PROBLEM TO SOLVE:
Scan the records below for the word "agent". Copy each line where it appears.

Stored data entries
--------
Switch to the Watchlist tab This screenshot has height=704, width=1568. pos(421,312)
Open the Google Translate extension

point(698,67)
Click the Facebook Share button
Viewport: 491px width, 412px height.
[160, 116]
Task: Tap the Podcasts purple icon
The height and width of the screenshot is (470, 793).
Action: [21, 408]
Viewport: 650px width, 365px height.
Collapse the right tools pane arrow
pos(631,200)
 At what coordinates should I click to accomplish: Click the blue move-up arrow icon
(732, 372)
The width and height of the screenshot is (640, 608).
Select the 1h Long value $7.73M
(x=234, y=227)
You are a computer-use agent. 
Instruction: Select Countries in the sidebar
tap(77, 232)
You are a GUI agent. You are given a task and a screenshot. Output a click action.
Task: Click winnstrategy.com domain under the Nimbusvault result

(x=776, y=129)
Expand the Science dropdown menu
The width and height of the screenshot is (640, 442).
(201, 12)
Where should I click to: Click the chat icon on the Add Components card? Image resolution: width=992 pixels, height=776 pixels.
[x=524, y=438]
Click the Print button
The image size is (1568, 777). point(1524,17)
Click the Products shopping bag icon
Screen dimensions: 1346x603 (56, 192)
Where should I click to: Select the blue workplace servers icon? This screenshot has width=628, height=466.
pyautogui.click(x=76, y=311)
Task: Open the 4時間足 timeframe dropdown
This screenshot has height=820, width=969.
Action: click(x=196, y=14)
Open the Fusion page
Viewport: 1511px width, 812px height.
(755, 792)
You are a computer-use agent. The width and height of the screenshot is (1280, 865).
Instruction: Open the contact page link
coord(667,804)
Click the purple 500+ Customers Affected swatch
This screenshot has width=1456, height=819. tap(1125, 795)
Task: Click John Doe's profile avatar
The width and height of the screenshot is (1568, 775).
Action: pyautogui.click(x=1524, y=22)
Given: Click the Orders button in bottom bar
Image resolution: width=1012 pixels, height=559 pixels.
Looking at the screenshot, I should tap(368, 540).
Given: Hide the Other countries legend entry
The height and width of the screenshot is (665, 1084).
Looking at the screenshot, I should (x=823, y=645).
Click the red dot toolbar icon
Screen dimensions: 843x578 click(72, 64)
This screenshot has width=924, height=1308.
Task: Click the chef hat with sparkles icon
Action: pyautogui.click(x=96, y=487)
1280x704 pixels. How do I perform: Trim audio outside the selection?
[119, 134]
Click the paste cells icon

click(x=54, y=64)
--------
TASK RESPONSE:
You are a computer-use agent. 
You are a GUI agent. You are given a task and a screenshot. Output a click action.
You are a computer-use agent. The width and height of the screenshot is (1280, 865).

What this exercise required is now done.